Data entries:
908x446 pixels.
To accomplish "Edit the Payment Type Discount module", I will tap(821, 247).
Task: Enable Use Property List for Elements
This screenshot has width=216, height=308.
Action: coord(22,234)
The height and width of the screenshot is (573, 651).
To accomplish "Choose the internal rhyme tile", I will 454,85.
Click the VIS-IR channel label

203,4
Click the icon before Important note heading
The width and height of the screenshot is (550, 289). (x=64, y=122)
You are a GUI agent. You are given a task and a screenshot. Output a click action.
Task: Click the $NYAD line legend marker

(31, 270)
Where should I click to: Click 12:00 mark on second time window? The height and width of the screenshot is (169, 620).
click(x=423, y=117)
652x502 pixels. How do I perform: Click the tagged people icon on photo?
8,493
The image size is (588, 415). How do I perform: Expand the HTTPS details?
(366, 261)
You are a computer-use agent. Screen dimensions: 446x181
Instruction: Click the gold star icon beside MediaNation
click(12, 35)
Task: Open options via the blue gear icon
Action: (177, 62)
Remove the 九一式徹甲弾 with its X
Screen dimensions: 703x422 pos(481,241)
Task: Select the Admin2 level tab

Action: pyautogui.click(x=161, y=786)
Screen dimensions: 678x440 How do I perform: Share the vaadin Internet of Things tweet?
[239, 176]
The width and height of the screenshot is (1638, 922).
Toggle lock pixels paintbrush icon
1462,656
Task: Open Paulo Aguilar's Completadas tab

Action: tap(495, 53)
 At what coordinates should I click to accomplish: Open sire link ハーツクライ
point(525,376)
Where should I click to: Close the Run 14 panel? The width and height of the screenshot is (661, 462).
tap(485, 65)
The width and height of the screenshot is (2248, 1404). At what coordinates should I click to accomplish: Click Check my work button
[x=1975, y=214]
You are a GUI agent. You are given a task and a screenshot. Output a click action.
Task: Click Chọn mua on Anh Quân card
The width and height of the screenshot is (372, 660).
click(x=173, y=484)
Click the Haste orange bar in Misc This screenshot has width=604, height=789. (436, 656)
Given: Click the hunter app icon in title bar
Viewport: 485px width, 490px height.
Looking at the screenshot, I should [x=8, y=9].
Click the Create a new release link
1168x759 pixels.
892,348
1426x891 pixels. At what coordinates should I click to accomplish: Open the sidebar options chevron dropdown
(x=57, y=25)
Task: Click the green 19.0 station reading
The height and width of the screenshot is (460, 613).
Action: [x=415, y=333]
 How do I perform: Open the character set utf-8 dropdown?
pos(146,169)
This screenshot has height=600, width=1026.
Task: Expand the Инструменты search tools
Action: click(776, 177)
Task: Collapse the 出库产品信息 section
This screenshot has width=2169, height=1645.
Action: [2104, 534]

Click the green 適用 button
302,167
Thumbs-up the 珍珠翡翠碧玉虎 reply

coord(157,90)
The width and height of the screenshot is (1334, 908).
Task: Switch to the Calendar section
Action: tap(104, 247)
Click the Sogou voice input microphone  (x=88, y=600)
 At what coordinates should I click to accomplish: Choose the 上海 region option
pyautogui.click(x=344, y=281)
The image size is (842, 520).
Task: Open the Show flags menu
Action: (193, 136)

DIRECTIVE:
Return the lines above word for word.

SOLUTION FOR THIS EXERCISE:
908x446 pixels.
To accomplish "Edit the Payment Type Discount module", I will tap(821, 247).
Task: Enable Use Property List for Elements
This screenshot has width=216, height=308.
Action: coord(22,234)
The height and width of the screenshot is (573, 651).
To accomplish "Choose the internal rhyme tile", I will 454,85.
Click the VIS-IR channel label

203,4
Click the icon before Important note heading
The width and height of the screenshot is (550, 289). (x=64, y=122)
You are a GUI agent. You are given a task and a screenshot. Output a click action.
Task: Click the $NYAD line legend marker

(31, 270)
Where should I click to: Click 12:00 mark on second time window? The height and width of the screenshot is (169, 620).
click(x=423, y=117)
652x502 pixels. How do I perform: Click the tagged people icon on photo?
8,493
The image size is (588, 415). How do I perform: Expand the HTTPS details?
(366, 261)
You are a computer-use agent. Screen dimensions: 446x181
Instruction: Click the gold star icon beside MediaNation
click(12, 35)
Task: Open options via the blue gear icon
Action: (177, 62)
Remove the 九一式徹甲弾 with its X
Screen dimensions: 703x422 pos(481,241)
Task: Select the Admin2 level tab

Action: pyautogui.click(x=161, y=786)
Screen dimensions: 678x440 How do I perform: Share the vaadin Internet of Things tweet?
[239, 176]
The width and height of the screenshot is (1638, 922).
Toggle lock pixels paintbrush icon
1462,656
Task: Open Paulo Aguilar's Completadas tab

Action: tap(495, 53)
 At what coordinates should I click to accomplish: Open sire link ハーツクライ
point(525,376)
Where should I click to: Close the Run 14 panel? The width and height of the screenshot is (661, 462).
tap(485, 65)
The width and height of the screenshot is (2248, 1404). At what coordinates should I click to accomplish: Click Check my work button
[x=1975, y=214]
You are a GUI agent. You are given a task and a screenshot. Output a click action.
Task: Click Chọn mua on Anh Quân card
The width and height of the screenshot is (372, 660).
click(x=173, y=484)
Click the Haste orange bar in Misc This screenshot has width=604, height=789. (436, 656)
Given: Click the hunter app icon in title bar
Viewport: 485px width, 490px height.
Looking at the screenshot, I should [x=8, y=9].
Click the Create a new release link
1168x759 pixels.
892,348
1426x891 pixels. At what coordinates should I click to accomplish: Open the sidebar options chevron dropdown
(x=57, y=25)
Task: Click the green 19.0 station reading
The height and width of the screenshot is (460, 613).
Action: [x=415, y=333]
 How do I perform: Open the character set utf-8 dropdown?
pos(146,169)
This screenshot has height=600, width=1026.
Task: Expand the Инструменты search tools
Action: click(776, 177)
Task: Collapse the 出库产品信息 section
This screenshot has width=2169, height=1645.
Action: [2104, 534]

Click the green 適用 button
302,167
Thumbs-up the 珍珠翡翠碧玉虎 reply

coord(157,90)
The width and height of the screenshot is (1334, 908).
Task: Switch to the Calendar section
Action: tap(104, 247)
Click the Sogou voice input microphone  (x=88, y=600)
 At what coordinates should I click to accomplish: Choose the 上海 region option
pyautogui.click(x=344, y=281)
The image size is (842, 520).
Task: Open the Show flags menu
Action: (193, 136)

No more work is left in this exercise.